It’s Lonely at the Top: Solving for the Unknown as a Business Owner

What is the biggest challenge business owners face?

One of the biggest challenges I’ve seen in my 10+ years of working with business owners and entrepreneurs, is the isolation that comes with owning and operating your own business. This is a sentiment that is felt across businesses at any stage in their evolution.

Typically, business owners feel like they need to have all the answers which makes it difficult for them to prioritize and solve problems on their own. The feelings of isolation are exacerbating, especially for those who operate in the weeds of the business versus staying focused on the strategic vision. However, it’s critical for business owners in a similar state to understand that they don’t need to have all the answers.

As I always remind my clients, you don’t know what you don’t know— and that’s okay.

How can innovation help businesses overcome this challenge?

I think a lot of business owners don’t always recognize what it really means to be innovative. Innovation has less to do with implementing a new technology or launching a new product and more to do with thinking about your business differently. Innovation is about adapting, growing, and separating your business from the competition. With this perspective, business owners are likely more innovative than they think.

Take recruiting new talent for example. This is a major pain point felt by companies across nearly every industry. While focusing on your company’s wellness and benefits offering is one strategy, another innovative approach is to take the time to develop a robust internship program with local colleges and universities in Connecticut. Programs like these can help to build a steady pipeline of young talent for years to come.

Innovation can be difficult to prioritize when you are running a business, but it is a means to increase the value of your business. Another way  to increase the value of your business is focusing on the 4 C’s (capitals): human, structural, customer and social. Getting an outside perspective on these core business elements can ultimately result in a more lucrative business.

What can business owners do to increase the value of their companies?

For every business owner exiting the organization is inevitable. If you only start thinking about your exit strategy from the company when you are ready to leave, then it’s already too late.

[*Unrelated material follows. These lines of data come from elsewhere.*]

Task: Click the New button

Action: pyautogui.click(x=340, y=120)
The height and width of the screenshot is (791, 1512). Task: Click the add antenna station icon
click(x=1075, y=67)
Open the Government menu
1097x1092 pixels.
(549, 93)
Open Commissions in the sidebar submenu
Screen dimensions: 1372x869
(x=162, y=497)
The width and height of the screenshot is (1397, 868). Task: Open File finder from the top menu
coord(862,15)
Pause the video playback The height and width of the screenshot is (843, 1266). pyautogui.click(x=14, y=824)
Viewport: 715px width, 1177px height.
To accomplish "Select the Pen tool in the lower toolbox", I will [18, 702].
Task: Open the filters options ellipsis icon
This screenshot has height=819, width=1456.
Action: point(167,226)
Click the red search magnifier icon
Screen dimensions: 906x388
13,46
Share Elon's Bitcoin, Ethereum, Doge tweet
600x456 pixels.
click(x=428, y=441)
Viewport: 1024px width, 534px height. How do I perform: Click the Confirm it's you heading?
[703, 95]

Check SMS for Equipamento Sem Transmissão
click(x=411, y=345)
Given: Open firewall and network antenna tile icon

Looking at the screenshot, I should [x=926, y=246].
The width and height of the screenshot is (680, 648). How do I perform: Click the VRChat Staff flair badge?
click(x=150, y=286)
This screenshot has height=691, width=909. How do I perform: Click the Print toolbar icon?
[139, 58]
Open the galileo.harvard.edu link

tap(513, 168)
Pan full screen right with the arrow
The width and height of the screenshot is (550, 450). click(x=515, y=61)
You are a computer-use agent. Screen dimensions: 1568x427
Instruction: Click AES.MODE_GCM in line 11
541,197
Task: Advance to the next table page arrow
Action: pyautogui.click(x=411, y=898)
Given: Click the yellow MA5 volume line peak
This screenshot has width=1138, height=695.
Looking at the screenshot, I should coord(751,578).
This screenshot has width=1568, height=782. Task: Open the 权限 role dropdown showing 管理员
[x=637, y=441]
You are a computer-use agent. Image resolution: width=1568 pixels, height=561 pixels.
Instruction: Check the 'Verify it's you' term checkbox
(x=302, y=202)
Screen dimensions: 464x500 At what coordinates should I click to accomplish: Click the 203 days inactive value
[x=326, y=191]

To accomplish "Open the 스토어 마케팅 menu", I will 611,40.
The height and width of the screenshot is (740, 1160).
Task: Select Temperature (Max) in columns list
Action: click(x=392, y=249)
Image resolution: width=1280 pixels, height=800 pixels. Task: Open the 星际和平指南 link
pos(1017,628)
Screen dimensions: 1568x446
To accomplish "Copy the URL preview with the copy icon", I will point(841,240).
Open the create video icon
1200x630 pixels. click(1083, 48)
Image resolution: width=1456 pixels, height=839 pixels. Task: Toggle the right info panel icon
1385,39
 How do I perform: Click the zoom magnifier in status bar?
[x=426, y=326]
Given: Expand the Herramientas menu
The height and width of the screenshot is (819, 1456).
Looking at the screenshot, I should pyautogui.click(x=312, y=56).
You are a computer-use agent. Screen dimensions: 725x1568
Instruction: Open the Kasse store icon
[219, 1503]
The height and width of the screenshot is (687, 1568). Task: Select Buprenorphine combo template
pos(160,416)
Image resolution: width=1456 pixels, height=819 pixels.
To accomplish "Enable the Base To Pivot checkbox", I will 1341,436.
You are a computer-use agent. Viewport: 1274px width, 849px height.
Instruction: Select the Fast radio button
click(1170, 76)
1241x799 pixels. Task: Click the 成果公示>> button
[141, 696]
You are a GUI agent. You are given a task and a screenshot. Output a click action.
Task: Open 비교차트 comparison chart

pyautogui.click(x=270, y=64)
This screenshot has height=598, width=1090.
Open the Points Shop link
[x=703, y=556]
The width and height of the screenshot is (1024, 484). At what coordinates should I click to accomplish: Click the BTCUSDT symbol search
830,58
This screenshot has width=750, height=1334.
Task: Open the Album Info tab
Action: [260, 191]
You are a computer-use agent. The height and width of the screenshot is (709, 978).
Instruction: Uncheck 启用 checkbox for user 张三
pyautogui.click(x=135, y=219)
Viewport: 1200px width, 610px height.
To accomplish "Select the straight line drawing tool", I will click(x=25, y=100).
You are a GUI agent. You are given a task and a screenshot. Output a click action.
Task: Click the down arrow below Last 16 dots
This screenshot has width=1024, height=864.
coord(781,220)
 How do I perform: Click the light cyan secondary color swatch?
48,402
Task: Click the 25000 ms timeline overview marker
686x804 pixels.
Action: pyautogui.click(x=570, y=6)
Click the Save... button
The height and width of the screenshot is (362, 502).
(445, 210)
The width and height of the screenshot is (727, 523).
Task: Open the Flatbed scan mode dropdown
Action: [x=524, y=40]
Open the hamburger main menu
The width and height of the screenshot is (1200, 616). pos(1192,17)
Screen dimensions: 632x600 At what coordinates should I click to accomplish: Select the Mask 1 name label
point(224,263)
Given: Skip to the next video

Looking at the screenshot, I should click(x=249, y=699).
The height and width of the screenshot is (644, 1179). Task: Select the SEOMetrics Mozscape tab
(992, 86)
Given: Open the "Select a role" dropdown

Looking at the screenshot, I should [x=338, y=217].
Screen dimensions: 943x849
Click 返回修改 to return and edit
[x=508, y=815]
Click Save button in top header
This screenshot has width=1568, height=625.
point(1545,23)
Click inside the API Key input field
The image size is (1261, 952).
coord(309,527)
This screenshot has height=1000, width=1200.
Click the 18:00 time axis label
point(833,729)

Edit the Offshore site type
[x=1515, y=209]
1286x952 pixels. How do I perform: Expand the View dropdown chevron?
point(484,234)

That’s the value of working with a professional to create a financial plan that incorporates both your personal and business needs.  When you own a business, usually you are too busy running the actual business to focus on things like retirement or succession planning—and rightly so. Partnering with a financial planner can help business owners identify their long-term goals separate from the business and create a plan to help them achieve these goals. And the sooner you can find the right partner, the better!

How is CTWM helping business owners plan for their future?

As a firm, one of our focal points at Connecticut Wealth Management (CTWM) is financial planning and investment strategies for business owners.

This focus has led to the launch of Momentum for Business Owners℠. This new service offering provides a strategic blueprint that closely ties into your long-term goals, whether they be growing the business, developing a solid business succession plan, or creating a better work-life balance—with the end goal of helping to provide clarity around the intersection of both your personal and business finances.

Our team facilitates reviews of each critical facet of your business: people, customers, operations, structure, and finances. In collaboration with your attorneys, accountants, and other advisors, we help to ensure that you are financially prepared for the future by building a strategic road map with actionable steps to hold you accountable.

My goal as Director of this offering is to help business owners overcome their isolation so that they can continue to be successful—professional and personally.